The intricacies of Fawad's work are able to keep any viewer from wandering anywhere but within the bounds of the canvas itself, each element of his subject drawn to such precision and detail that it manages to leave one lost in its meticulous features.

The architectural facets of old Karachi and the areas of Saddar, neatly bricked columns and ornate balconies, Tuscan pilasters representative of renaissance revival styles, an homage to colonial architecture that still exists today, despite dwindling upkeep and maintenance, all elements visible in S.M. Fawad's main bodies of work that aim to not only pictorialize these exquisite structures in a timeless manner, but also bring about a feeling of reminiscence and a certain nostalgia. His paintings tell a tale of a time that came before us.

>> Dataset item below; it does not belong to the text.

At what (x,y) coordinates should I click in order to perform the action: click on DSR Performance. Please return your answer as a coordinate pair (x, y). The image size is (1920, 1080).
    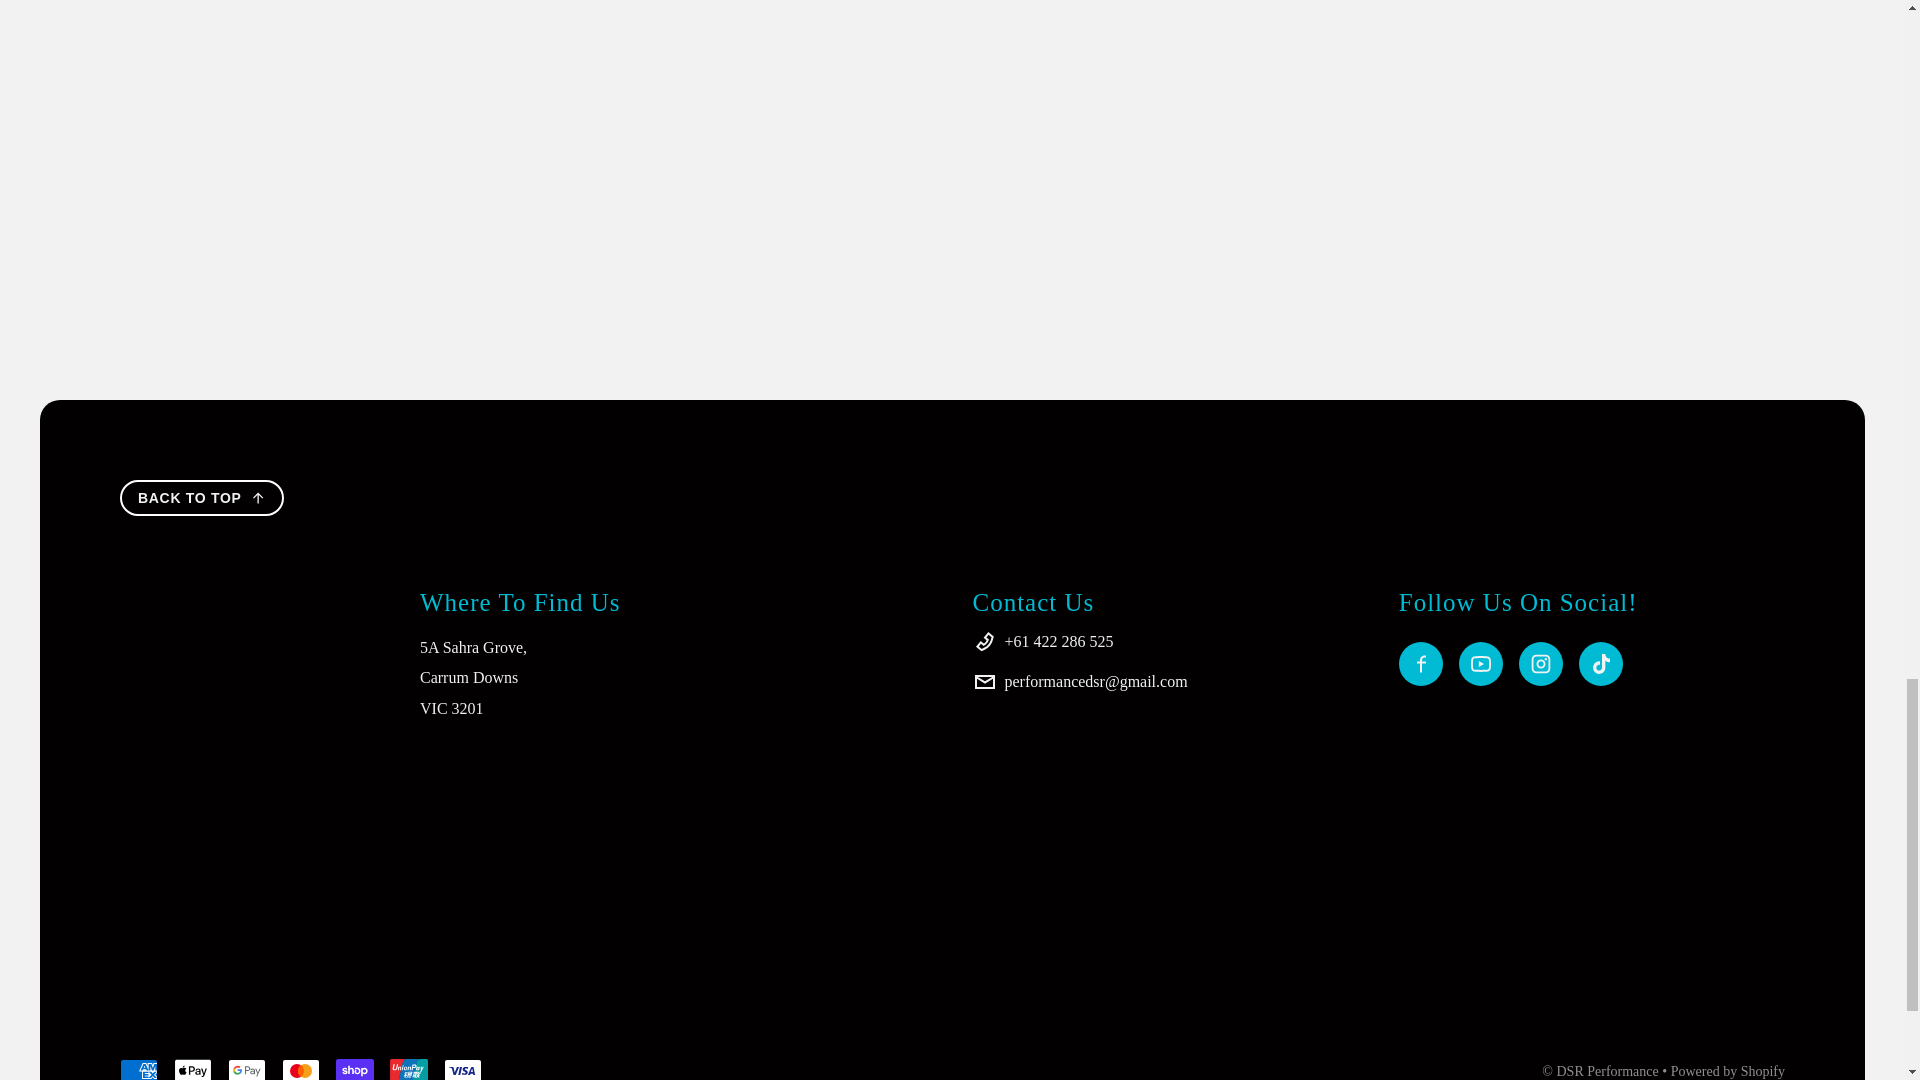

After a childhood spent in the midst of aesthetes, his primary exposure to the field through observing his uncle, Mashkoor Raza, who practiced art in his studio, Fawad was inevitably pulled towards the art world and garnered his academics in fine art, drawing inspiration from many names including the well-known artist Farrukh Shahab who became his mentor and teacher.

Most of his works incorporate placing the subject, or rather the object, in the center, usually a subsection of a building or foliage, at other times even an entire vehicle, yet all subjects appear to be still, motionless, captured at an impasse of time and space, in a state of perpetual preservation.

An absence of figures in his compositions helps detach the work from any human evocation or bias, catering only to the palpable structures portrayed and their appreciation. More than that, it also serves to enchant viewers with the technical skill and mastery with which each painting is executed.

In his superimposed balcony paintings, the alignment of each object in accordance to one another along with the shadows that are cast upon the stone walls, as light filters through the jalousies and the ornately structured metallic grilles, all aid in elaborating the negative and positive spaces of each element, creating drama and capturing the form in an aesthetically pleasing view. His skill comes remarkably apparent through the excruciatingly meticulous detail that follows all his works. His color palette remains soft, composed of earthy tones that pay tribute to these forms and exhibit a harmonious tranquility to these now forlorn and abandoned spaces. 

His paintings, encompassing an almost photographed look but not quite, bring forth a certain polished feeling, a certain definition to the presented structures that normally would be indecipherable to the common glance unless one stood in front of the actual building and observed, really actively observed the discernible elements and acknowledged their visual ensemble. It is an illusory reality, where for a moment, definition reigns. Every brick laid perfectly, each leaf following another in its entirety, the color palate mildly saturated that helps the work appear more vibrant and, in some way, “cinematic”. It's this very act of enhancement rooted in reality, or perhaps a feeling of embellishment that is bound by the laws of realism, that makes Fawad's work ignite a reflective affection for the concrete matter. 

Does his work imitate reality or transcend reality? Whilst the world faces a vast chasm when it comes to realism and hyperrealism, S.M. Fawad's work manages to imitate reality in an appreciative manner. An artist paints what he observes, but what is sight if not riddled with bias? One subject can possibly be having multiple layers that gives a privilege to a spectator to look what does he/she want to look, and in this particular scenario, when S.M. Fawad glances upon these colonial structures or the many crevasses of this city, he sees beauty that needs to be treasured, and thus manifests that adoration onto the canvas.

The canvas encapsulates a fiction within the reality and it does not aim to evoke any particular feeling or house an imagined entity. It is as though someone from the future is envisioning a picturesque flashback to the reality of their past, an aspect of longing and reverence intertwined within the recovered memory.

S.M. Fawad's work is an ode to observation. It comprises not only love for the subject matter, but an urge to depict what he sees as is, staying true to the form in front of him and presenting the viewer with an unfaltering beauty of the sights he paints.